### [WORK ITEM]
Scan the entries for "agent". Every line that holds it is to be copied.
--------------------------------
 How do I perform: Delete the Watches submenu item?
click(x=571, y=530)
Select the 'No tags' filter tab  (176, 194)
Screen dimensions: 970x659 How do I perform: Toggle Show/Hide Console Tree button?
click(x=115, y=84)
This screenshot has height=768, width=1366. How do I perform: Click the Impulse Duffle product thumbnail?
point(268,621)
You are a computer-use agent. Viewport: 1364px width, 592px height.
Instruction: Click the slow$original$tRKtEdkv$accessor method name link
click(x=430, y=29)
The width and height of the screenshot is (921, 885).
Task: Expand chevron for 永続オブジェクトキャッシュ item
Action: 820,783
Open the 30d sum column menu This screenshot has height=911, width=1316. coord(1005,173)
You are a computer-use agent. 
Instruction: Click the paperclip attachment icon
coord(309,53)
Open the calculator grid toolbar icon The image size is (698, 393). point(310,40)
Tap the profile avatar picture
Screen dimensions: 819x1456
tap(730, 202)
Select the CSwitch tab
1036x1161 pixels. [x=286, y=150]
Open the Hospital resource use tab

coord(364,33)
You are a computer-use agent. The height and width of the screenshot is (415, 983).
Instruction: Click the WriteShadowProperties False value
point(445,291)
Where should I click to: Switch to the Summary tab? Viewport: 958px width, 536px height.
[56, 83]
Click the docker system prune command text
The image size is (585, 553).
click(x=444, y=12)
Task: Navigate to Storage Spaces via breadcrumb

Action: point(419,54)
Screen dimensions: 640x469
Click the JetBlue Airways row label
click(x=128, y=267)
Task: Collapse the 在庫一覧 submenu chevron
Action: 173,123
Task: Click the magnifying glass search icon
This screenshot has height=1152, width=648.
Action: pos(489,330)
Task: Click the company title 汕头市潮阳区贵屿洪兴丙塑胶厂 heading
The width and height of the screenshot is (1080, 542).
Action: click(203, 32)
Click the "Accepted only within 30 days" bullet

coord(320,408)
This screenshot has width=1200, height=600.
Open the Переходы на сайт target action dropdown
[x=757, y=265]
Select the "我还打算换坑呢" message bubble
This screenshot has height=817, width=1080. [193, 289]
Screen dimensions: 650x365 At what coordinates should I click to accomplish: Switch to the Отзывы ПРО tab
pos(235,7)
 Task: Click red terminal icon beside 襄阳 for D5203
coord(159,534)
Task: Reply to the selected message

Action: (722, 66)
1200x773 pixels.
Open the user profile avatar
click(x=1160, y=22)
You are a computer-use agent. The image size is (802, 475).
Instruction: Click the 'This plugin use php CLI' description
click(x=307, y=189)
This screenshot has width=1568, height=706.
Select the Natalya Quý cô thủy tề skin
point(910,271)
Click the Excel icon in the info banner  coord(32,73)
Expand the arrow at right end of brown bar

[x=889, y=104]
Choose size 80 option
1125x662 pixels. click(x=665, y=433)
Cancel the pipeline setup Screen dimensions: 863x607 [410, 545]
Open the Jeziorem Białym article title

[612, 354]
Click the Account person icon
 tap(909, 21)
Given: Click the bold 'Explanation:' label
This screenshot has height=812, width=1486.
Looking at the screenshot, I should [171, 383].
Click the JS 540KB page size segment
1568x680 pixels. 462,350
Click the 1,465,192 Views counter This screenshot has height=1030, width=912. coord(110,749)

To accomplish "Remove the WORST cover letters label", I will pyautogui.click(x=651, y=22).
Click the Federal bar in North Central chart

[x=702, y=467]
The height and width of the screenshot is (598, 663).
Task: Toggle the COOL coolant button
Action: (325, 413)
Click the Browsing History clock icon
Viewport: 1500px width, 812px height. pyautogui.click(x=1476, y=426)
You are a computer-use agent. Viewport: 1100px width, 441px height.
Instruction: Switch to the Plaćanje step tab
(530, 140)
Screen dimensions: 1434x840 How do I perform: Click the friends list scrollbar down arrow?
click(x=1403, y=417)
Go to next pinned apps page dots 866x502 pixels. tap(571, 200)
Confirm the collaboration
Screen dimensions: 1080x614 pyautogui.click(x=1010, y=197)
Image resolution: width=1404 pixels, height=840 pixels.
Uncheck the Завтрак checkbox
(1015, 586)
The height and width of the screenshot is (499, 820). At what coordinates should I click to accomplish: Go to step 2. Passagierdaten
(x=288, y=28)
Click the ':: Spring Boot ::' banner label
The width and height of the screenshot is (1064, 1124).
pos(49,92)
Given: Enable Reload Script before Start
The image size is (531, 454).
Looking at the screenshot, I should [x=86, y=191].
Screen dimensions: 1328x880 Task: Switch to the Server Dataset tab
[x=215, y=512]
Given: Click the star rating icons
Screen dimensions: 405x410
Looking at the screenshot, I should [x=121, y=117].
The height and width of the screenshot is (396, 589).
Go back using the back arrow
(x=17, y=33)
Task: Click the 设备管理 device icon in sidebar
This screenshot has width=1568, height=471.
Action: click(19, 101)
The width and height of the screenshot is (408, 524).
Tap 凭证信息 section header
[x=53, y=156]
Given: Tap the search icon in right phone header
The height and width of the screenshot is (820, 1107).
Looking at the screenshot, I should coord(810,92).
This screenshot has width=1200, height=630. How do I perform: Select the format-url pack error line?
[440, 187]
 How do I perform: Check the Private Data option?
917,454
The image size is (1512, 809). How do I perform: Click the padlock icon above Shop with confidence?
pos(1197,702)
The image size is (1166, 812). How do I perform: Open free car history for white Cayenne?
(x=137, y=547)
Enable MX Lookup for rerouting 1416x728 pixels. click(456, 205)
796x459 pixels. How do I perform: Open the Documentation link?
--------------------------------
### [RESULT OF THIS EXERCISE]
You are a computer-use agent. Viewport: 1364px width, 592px height.
You are a computer-use agent. 
You are a computer-use agent. The height and width of the screenshot is (415, 983).
You are a computer-use agent. The image size is (802, 475).
You are a computer-use agent. Viewport: 1100px width, 441px height.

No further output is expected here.